● RECORDS FOR PROCESSING:
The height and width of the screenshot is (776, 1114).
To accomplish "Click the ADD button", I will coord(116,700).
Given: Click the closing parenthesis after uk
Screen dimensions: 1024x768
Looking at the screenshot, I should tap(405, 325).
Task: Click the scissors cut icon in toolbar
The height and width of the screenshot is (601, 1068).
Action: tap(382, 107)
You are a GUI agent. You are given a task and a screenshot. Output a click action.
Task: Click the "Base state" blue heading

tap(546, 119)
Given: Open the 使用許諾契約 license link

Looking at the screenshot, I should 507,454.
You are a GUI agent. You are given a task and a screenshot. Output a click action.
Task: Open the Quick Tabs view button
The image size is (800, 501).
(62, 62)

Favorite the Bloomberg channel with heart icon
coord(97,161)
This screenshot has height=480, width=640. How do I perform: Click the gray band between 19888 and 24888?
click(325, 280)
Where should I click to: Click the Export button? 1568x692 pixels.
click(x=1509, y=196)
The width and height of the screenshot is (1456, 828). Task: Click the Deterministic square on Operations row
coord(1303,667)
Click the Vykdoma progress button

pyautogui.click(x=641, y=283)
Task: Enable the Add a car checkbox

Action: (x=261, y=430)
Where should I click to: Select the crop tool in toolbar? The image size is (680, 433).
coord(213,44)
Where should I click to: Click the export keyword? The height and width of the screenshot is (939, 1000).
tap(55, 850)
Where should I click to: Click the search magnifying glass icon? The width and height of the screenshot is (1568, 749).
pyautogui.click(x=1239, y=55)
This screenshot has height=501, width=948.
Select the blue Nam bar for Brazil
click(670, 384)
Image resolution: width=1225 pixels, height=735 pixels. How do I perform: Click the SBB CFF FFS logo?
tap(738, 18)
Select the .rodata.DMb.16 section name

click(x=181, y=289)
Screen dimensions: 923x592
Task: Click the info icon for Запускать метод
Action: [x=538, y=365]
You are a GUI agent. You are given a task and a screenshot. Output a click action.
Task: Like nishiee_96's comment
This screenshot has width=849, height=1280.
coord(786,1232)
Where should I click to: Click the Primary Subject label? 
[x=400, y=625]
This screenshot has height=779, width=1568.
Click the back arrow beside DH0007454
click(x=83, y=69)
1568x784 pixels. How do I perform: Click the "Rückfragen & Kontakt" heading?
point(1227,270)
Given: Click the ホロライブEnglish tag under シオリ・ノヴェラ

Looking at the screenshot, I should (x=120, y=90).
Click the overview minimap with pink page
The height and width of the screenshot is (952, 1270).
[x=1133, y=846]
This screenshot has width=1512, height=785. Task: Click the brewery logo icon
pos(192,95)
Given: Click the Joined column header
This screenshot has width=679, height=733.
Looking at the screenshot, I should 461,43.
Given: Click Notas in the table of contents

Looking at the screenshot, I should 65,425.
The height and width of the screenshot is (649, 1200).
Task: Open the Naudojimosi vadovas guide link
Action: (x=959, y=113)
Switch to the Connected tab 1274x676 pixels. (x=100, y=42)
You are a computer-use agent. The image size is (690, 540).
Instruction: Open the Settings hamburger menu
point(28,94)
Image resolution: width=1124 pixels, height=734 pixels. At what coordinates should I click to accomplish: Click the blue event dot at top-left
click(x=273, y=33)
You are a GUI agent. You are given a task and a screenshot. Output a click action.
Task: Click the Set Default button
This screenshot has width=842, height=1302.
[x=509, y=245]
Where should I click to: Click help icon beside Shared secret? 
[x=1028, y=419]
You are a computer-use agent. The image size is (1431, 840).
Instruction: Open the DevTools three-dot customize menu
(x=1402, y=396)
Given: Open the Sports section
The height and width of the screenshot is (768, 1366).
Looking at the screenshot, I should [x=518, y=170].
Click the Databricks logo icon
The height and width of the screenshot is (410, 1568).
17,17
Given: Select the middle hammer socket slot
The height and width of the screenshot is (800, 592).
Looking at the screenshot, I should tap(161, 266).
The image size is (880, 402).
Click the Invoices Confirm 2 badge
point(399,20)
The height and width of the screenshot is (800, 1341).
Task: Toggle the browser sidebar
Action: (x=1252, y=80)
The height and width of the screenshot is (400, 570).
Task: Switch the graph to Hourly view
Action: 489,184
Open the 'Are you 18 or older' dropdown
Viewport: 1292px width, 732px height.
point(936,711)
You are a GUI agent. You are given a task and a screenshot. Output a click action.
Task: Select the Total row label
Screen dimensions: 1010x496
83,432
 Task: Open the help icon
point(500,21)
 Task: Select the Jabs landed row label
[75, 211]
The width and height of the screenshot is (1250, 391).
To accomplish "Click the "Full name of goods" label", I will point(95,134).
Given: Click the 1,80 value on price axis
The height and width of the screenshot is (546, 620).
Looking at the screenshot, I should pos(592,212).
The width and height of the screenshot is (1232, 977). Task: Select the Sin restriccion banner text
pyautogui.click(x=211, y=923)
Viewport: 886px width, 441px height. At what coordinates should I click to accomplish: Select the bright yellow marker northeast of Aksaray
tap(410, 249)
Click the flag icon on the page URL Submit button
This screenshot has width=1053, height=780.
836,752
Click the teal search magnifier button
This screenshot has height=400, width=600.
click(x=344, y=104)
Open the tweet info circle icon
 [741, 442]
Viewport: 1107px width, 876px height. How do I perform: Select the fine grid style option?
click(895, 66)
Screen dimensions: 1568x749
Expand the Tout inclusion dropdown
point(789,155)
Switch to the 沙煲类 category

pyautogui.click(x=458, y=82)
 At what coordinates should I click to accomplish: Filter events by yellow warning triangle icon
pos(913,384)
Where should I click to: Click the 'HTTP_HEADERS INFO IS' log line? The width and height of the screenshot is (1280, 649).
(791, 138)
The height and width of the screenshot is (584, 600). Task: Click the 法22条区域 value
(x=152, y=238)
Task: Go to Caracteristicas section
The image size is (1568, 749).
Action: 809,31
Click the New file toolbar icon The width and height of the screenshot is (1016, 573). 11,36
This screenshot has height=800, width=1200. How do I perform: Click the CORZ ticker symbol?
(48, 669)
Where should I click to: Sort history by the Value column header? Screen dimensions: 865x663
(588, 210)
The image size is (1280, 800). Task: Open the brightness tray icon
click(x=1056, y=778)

● WORK REQUIRED:
Extract the complete listing verbatim.

● EXERCISE SOLUTION:
The height and width of the screenshot is (776, 1114).
To accomplish "Click the ADD button", I will coord(116,700).
Given: Click the closing parenthesis after uk
Screen dimensions: 1024x768
Looking at the screenshot, I should tap(405, 325).
Task: Click the scissors cut icon in toolbar
The height and width of the screenshot is (601, 1068).
Action: tap(382, 107)
You are a GUI agent. You are given a task and a screenshot. Output a click action.
Task: Click the "Base state" blue heading

tap(546, 119)
Given: Open the 使用許諾契約 license link

Looking at the screenshot, I should 507,454.
You are a GUI agent. You are given a task and a screenshot. Output a click action.
Task: Open the Quick Tabs view button
The image size is (800, 501).
(62, 62)

Favorite the Bloomberg channel with heart icon
coord(97,161)
This screenshot has height=480, width=640. How do I perform: Click the gray band between 19888 and 24888?
click(325, 280)
Where should I click to: Click the Export button? 1568x692 pixels.
click(x=1509, y=196)
The width and height of the screenshot is (1456, 828). Task: Click the Deterministic square on Operations row
coord(1303,667)
Click the Vykdoma progress button

pyautogui.click(x=641, y=283)
Task: Enable the Add a car checkbox

Action: (x=261, y=430)
Where should I click to: Select the crop tool in toolbar? The image size is (680, 433).
coord(213,44)
Where should I click to: Click the export keyword? The height and width of the screenshot is (939, 1000).
tap(55, 850)
Where should I click to: Click the search magnifying glass icon? The width and height of the screenshot is (1568, 749).
pyautogui.click(x=1239, y=55)
This screenshot has height=501, width=948.
Select the blue Nam bar for Brazil
click(670, 384)
Image resolution: width=1225 pixels, height=735 pixels. How do I perform: Click the SBB CFF FFS logo?
tap(738, 18)
Select the .rodata.DMb.16 section name

click(x=181, y=289)
Screen dimensions: 923x592
Task: Click the info icon for Запускать метод
Action: [x=538, y=365]
You are a GUI agent. You are given a task and a screenshot. Output a click action.
Task: Like nishiee_96's comment
This screenshot has width=849, height=1280.
coord(786,1232)
Where should I click to: Click the Primary Subject label? 
[x=400, y=625]
This screenshot has height=779, width=1568.
Click the back arrow beside DH0007454
click(x=83, y=69)
1568x784 pixels. How do I perform: Click the "Rückfragen & Kontakt" heading?
point(1227,270)
Given: Click the ホロライブEnglish tag under シオリ・ノヴェラ

Looking at the screenshot, I should (x=120, y=90).
Click the overview minimap with pink page
The height and width of the screenshot is (952, 1270).
[x=1133, y=846]
This screenshot has width=1512, height=785. Task: Click the brewery logo icon
pos(192,95)
Given: Click the Joined column header
This screenshot has width=679, height=733.
Looking at the screenshot, I should 461,43.
Given: Click Notas in the table of contents

Looking at the screenshot, I should 65,425.
The height and width of the screenshot is (649, 1200).
Task: Open the Naudojimosi vadovas guide link
Action: (x=959, y=113)
Switch to the Connected tab 1274x676 pixels. (x=100, y=42)
You are a computer-use agent. The image size is (690, 540).
Instruction: Open the Settings hamburger menu
point(28,94)
Image resolution: width=1124 pixels, height=734 pixels. At what coordinates should I click to accomplish: Click the blue event dot at top-left
click(x=273, y=33)
You are a GUI agent. You are given a task and a screenshot. Output a click action.
Task: Click the Set Default button
This screenshot has width=842, height=1302.
[x=509, y=245]
Where should I click to: Click help icon beside Shared secret? 
[x=1028, y=419]
You are a computer-use agent. The image size is (1431, 840).
Instruction: Open the DevTools three-dot customize menu
(x=1402, y=396)
Given: Open the Sports section
The height and width of the screenshot is (768, 1366).
Looking at the screenshot, I should [x=518, y=170].
Click the Databricks logo icon
The height and width of the screenshot is (410, 1568).
17,17
Given: Select the middle hammer socket slot
The height and width of the screenshot is (800, 592).
Looking at the screenshot, I should tap(161, 266).
The image size is (880, 402).
Click the Invoices Confirm 2 badge
point(399,20)
The height and width of the screenshot is (800, 1341).
Task: Toggle the browser sidebar
Action: (x=1252, y=80)
The height and width of the screenshot is (400, 570).
Task: Switch the graph to Hourly view
Action: 489,184
Open the 'Are you 18 or older' dropdown
Viewport: 1292px width, 732px height.
point(936,711)
You are a GUI agent. You are given a task and a screenshot. Output a click action.
Task: Select the Total row label
Screen dimensions: 1010x496
83,432
 Task: Open the help icon
point(500,21)
 Task: Select the Jabs landed row label
[75, 211]
The width and height of the screenshot is (1250, 391).
To accomplish "Click the "Full name of goods" label", I will point(95,134).
Given: Click the 1,80 value on price axis
The height and width of the screenshot is (546, 620).
Looking at the screenshot, I should pos(592,212).
The width and height of the screenshot is (1232, 977). Task: Select the Sin restriccion banner text
pyautogui.click(x=211, y=923)
Viewport: 886px width, 441px height. At what coordinates should I click to accomplish: Select the bright yellow marker northeast of Aksaray
tap(410, 249)
Click the flag icon on the page URL Submit button
This screenshot has width=1053, height=780.
836,752
Click the teal search magnifier button
This screenshot has height=400, width=600.
click(x=344, y=104)
Open the tweet info circle icon
 [741, 442]
Viewport: 1107px width, 876px height. How do I perform: Select the fine grid style option?
click(895, 66)
Screen dimensions: 1568x749
Expand the Tout inclusion dropdown
point(789,155)
Switch to the 沙煲类 category

pyautogui.click(x=458, y=82)
 At what coordinates should I click to accomplish: Filter events by yellow warning triangle icon
pos(913,384)
Where should I click to: Click the 'HTTP_HEADERS INFO IS' log line? The width and height of the screenshot is (1280, 649).
(791, 138)
The height and width of the screenshot is (584, 600). Task: Click the 法22条区域 value
(x=152, y=238)
Task: Go to Caracteristicas section
The image size is (1568, 749).
Action: 809,31
Click the New file toolbar icon The width and height of the screenshot is (1016, 573). 11,36
This screenshot has height=800, width=1200. How do I perform: Click the CORZ ticker symbol?
(48, 669)
Where should I click to: Sort history by the Value column header? Screen dimensions: 865x663
(588, 210)
The image size is (1280, 800). Task: Open the brightness tray icon
click(x=1056, y=778)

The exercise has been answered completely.